3. The method according to claim 2, characterized in that, The heating rate of the second heating stage is 75℃ / h to 85℃ / h, the heating rate of the third heating stage is 90℃ / h to 110℃ / h, and the heating rate of the fourth heating stage is 55℃ / h to 65℃ / h. Optionally, the high-manganese austenitic wear-resistant steel coil is heat-treated using a gas-fired furnace.

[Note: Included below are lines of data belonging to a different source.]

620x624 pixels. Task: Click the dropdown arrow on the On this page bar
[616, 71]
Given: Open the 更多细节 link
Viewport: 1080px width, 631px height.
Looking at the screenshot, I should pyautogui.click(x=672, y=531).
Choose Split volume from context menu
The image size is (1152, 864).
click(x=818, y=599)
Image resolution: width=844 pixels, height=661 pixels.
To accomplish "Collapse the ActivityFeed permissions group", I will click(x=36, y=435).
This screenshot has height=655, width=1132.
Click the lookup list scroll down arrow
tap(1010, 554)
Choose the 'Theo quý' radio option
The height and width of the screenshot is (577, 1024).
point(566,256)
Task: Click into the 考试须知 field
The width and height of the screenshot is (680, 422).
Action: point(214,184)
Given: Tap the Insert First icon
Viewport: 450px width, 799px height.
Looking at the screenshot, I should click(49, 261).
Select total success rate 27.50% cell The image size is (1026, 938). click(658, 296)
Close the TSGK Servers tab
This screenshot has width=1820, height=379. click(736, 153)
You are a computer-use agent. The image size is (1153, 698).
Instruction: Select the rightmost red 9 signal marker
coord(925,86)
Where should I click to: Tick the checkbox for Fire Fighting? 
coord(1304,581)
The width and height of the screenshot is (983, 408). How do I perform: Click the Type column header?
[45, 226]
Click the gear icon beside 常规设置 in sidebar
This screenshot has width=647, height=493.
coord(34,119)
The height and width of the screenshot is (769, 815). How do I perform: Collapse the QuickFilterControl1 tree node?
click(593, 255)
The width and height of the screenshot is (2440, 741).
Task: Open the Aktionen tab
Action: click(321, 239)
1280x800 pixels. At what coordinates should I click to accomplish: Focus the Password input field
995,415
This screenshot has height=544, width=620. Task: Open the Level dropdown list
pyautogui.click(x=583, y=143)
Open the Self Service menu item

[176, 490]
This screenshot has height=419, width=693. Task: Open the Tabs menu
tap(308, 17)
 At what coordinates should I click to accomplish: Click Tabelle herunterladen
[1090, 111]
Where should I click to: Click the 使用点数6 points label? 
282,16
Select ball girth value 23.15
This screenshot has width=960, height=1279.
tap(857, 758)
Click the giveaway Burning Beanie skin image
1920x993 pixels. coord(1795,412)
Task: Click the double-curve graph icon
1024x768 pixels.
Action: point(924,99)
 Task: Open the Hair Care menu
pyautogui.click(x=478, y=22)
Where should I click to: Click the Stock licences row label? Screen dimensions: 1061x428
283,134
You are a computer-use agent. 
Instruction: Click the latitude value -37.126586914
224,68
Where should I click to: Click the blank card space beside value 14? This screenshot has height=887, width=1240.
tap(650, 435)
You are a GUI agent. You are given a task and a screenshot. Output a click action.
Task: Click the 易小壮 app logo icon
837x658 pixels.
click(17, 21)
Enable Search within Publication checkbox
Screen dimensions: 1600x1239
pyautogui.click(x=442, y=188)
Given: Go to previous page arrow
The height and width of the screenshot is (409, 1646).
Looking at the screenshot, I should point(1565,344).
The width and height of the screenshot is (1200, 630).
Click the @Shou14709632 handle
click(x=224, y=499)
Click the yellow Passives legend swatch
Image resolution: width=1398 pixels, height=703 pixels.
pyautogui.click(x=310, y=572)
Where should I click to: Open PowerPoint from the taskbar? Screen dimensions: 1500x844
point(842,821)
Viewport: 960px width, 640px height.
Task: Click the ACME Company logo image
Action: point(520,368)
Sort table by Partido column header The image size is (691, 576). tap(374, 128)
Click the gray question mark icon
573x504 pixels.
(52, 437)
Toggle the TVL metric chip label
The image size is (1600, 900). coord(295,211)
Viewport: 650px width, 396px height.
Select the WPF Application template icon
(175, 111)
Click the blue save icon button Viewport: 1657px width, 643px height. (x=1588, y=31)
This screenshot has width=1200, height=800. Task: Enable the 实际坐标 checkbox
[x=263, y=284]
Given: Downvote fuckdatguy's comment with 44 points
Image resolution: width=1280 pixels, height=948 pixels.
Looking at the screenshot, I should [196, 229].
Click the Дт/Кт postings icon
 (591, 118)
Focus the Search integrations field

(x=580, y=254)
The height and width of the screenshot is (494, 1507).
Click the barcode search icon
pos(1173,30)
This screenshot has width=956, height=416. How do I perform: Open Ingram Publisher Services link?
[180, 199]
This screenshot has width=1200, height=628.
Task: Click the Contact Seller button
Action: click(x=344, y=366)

4. The method of claim 1, wherein, In the step of heating the high-manganese austenitic wear-resistant steel coil to a first temperature, the high-manganese austenitic wear-resistant steel coil, based on a total mass of 100%, comprises the following chemical composition: C: 0.9%-1.2%, Mn: 10%-14%, Si: 0.3%-0.6%, 0≤P≤0.05%, 0≤S≤0.02%, Al: 0.02%-0.1%, with the remainder being iron and unavoidable impurities.
5. The method of claim 1, wherein, The method further includes: continuous casting, billet heating, and hot rolling treatment prior to the finishing rolling.
6. The method according to claim 5, characterized in that, In the continuous casting process, the superheat of the molten steel is 15℃-50℃.
7. The method of claim 5, wherein, In the continuous casting process, the casting speed of the billet is 0.6 m / s to 1.3 m / s.
8. The method of claim 5, wherein, The temperature of the cooling water in the crystallizer during the continuous casting process is 4℃-8℃. In the continuous casting process, the ratio of the wide-face cooling water flow rate to the narrow-face cooling water flow rate of the crystallizer is 0.7 to 0.9 times the ratio of the wide-face dimension to the narrow-face dimension of the cast slab.
9. The method of claim 5, wherein, The secondary cooling zone is stirred during the continuous casting process; Optionally, argon blowing is used as a protective method for continuous casting in the continuous casting process; Optionally, in the continuous casting process, the secondary cooling zone adopts ultra-weak cooling, and the specific water volume of the cooling water in the secondary cooling zone is 0.25L / Kg steel to 0.68L / Kg steel; Optionally, the temperature of the billet in the straightening zone is 850℃-950℃.
10. The method of claim 1, wherein, The pretreated high-manganese austenitic wear-resistant steel coil is subjected to water toughening treatment in a water tank.